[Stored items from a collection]
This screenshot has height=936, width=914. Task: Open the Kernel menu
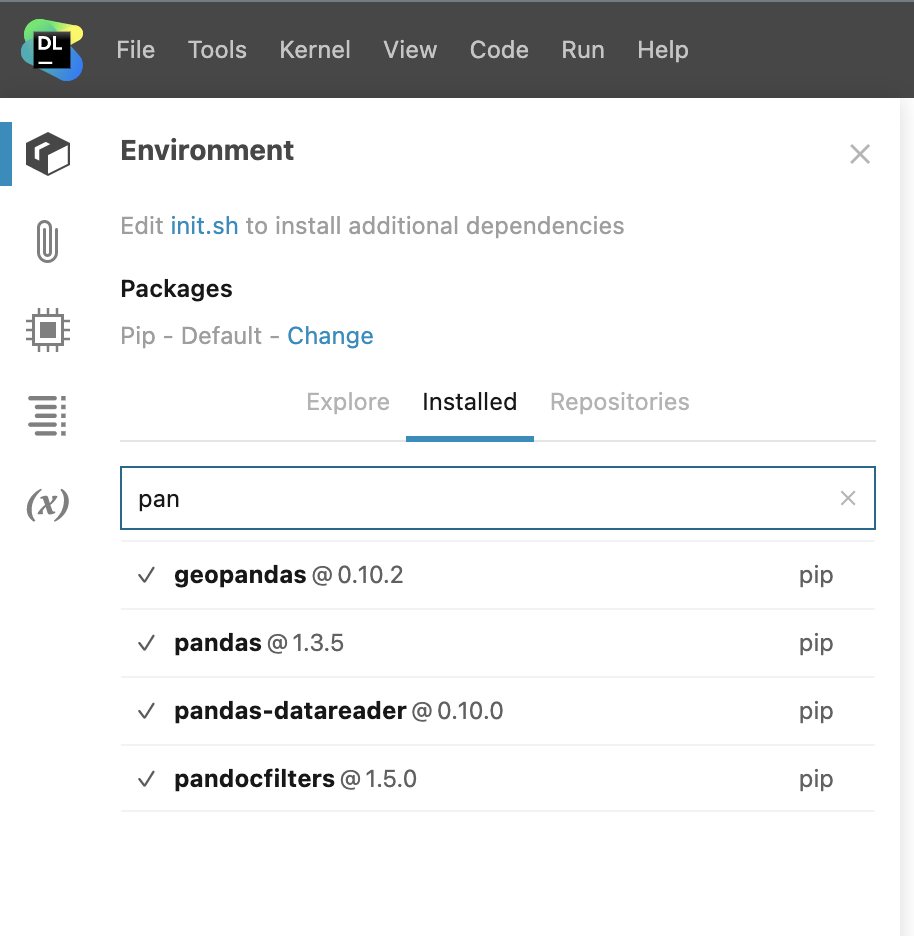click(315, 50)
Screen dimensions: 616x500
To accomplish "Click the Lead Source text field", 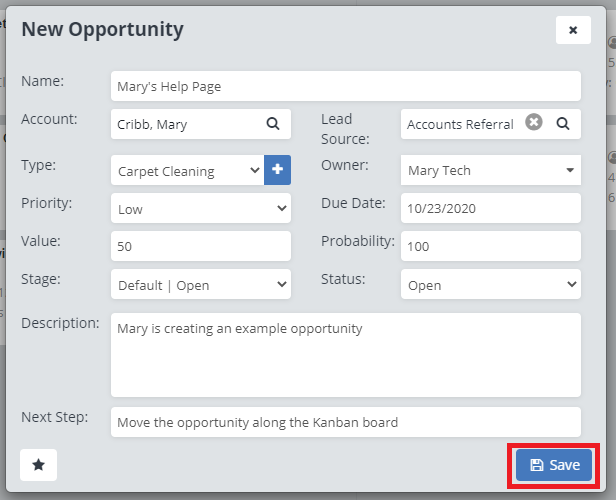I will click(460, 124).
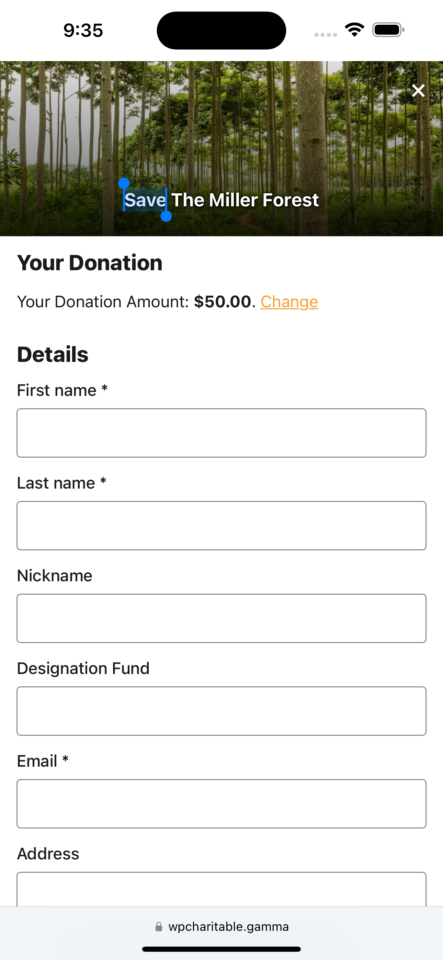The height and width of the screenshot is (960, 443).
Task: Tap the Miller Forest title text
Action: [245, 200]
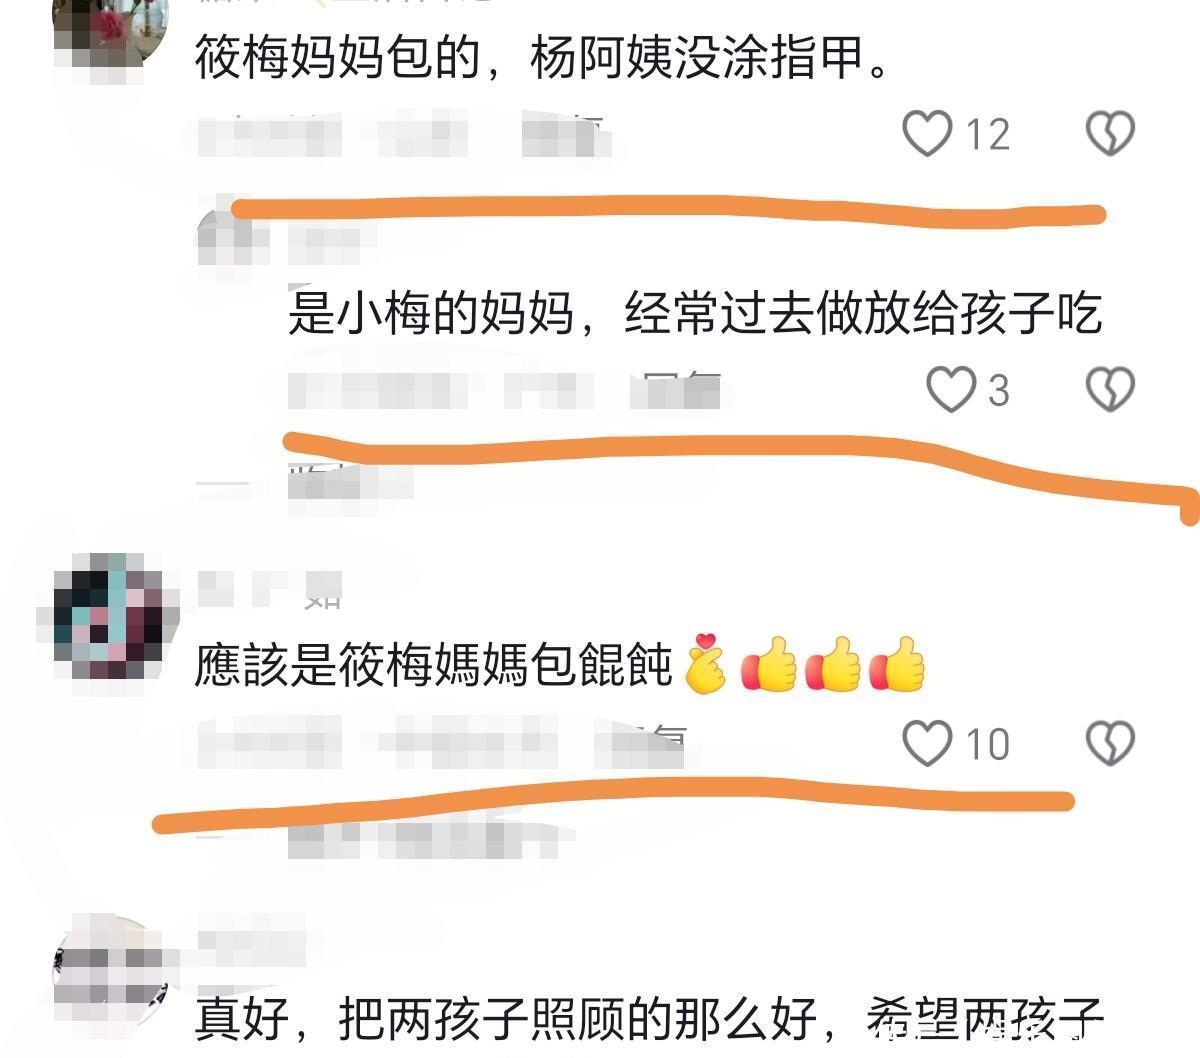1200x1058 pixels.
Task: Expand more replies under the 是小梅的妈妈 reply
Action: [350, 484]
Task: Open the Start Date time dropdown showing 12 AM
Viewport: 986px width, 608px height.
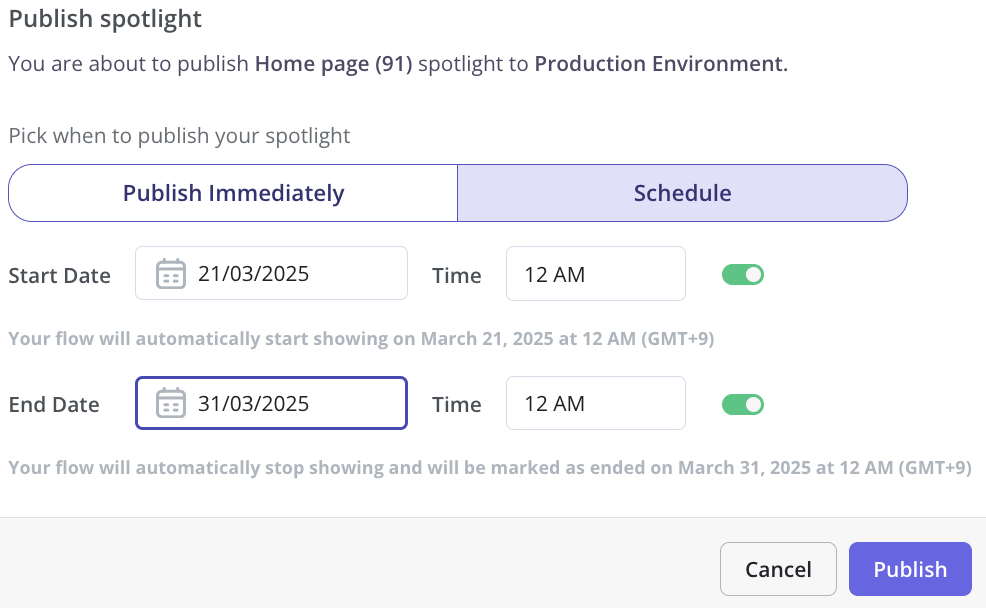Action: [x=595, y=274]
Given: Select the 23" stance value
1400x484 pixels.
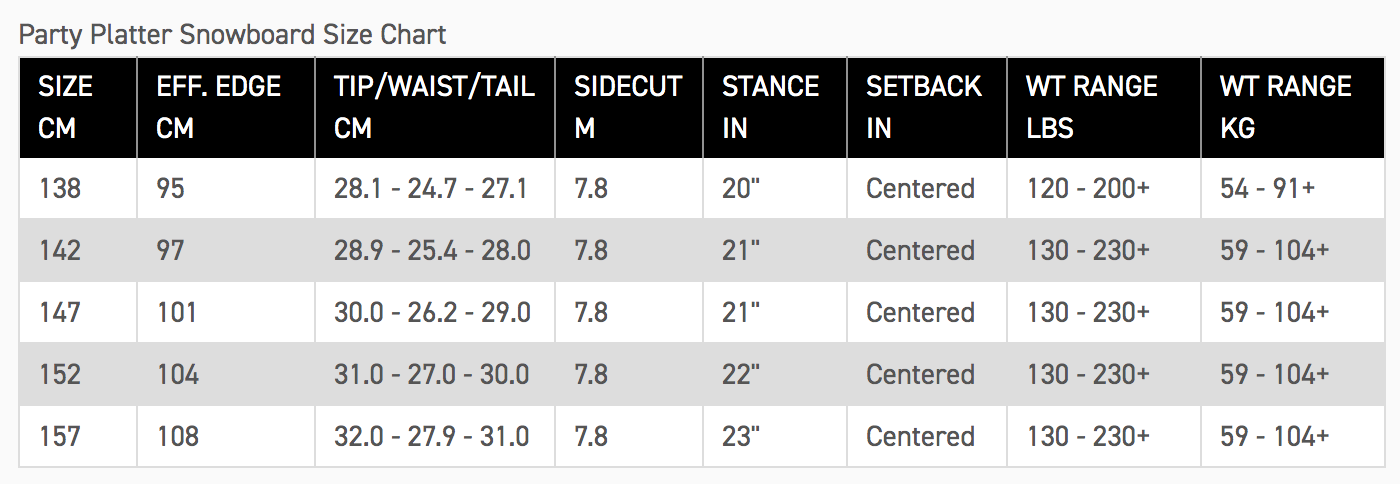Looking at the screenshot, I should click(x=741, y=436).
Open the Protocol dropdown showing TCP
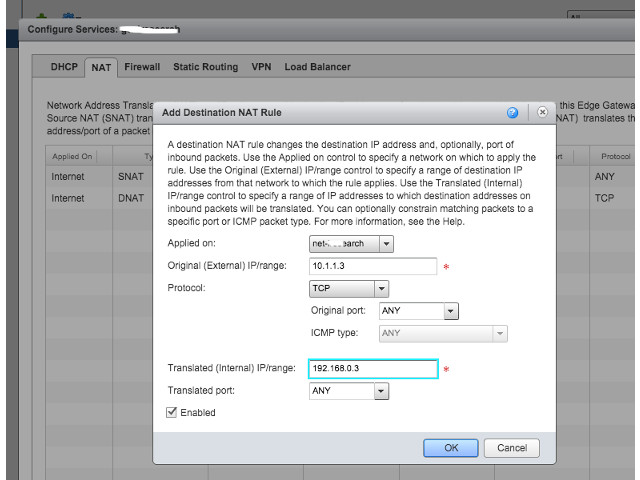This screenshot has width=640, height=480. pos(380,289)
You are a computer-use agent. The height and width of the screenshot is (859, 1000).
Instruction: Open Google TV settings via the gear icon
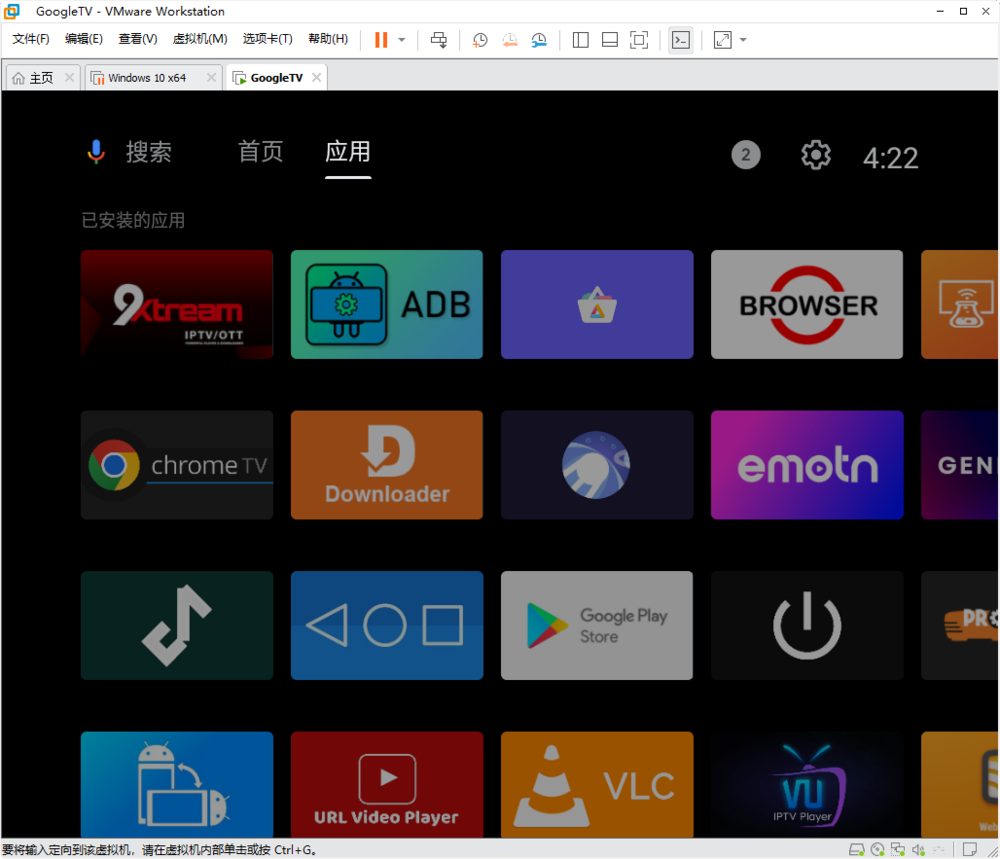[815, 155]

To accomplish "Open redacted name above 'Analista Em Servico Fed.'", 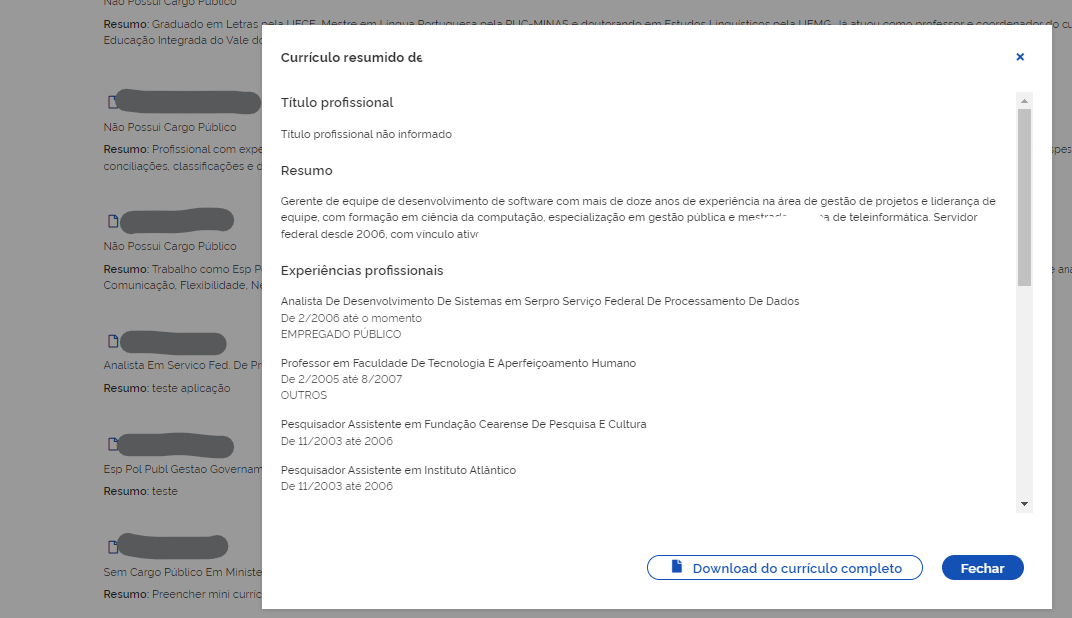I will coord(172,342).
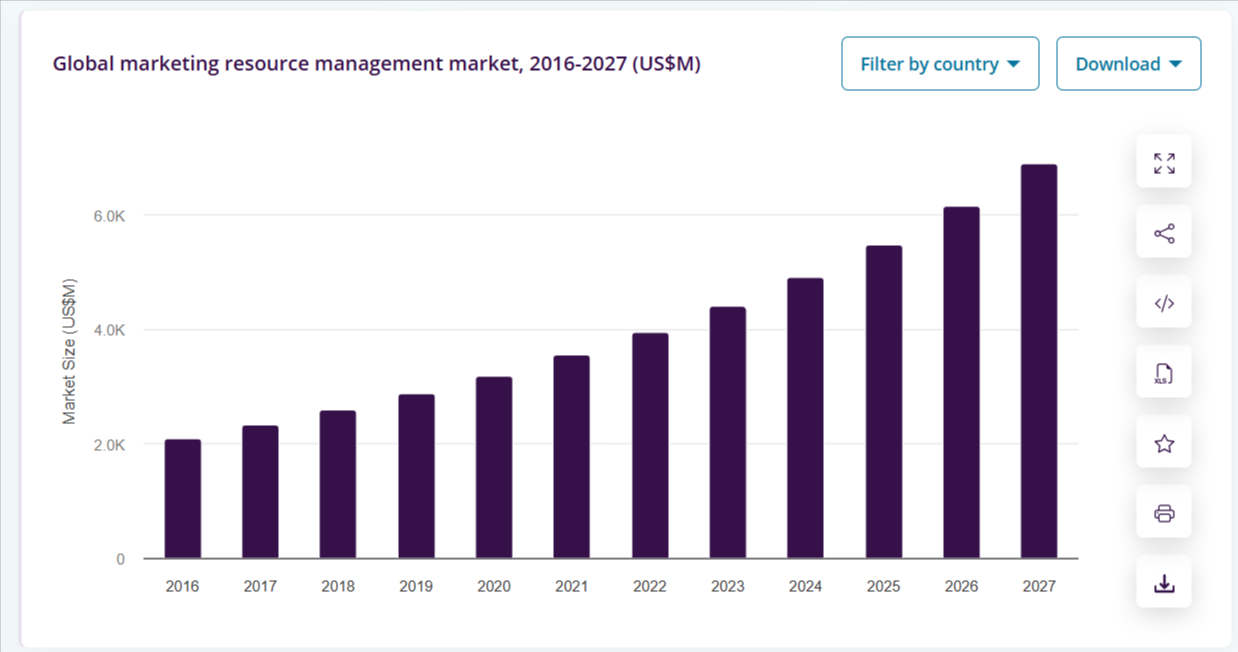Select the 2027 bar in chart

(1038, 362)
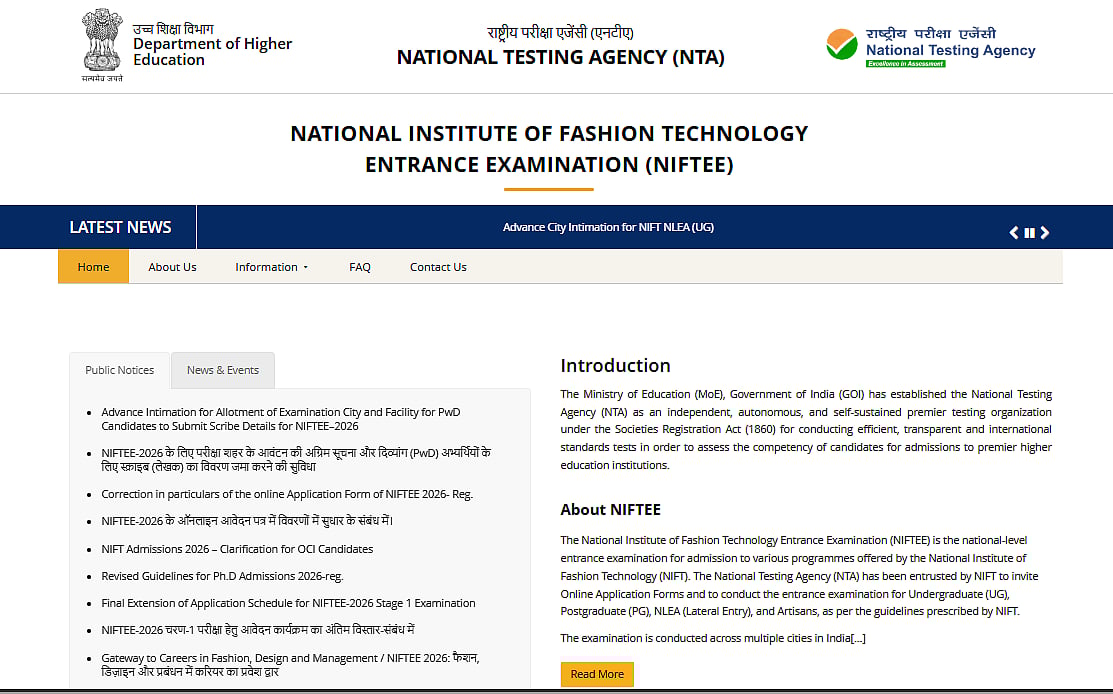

▶ WORK TO COMPLETE:
Going by the data above, the answer is exactly the lines from the one holding "1400x484 pixels." to the one holding "You are a computer-use", both kept, with the pictures left out.

▶ SOLUTION:
1400x484 pixels.
Looking at the screenshot, I should click(x=741, y=436).
Open the Protocol dropdown showing TCP
This screenshot has width=640, height=480. pos(380,289)
You are a computer-use agent. The height and width of the screenshot is (859, 1000).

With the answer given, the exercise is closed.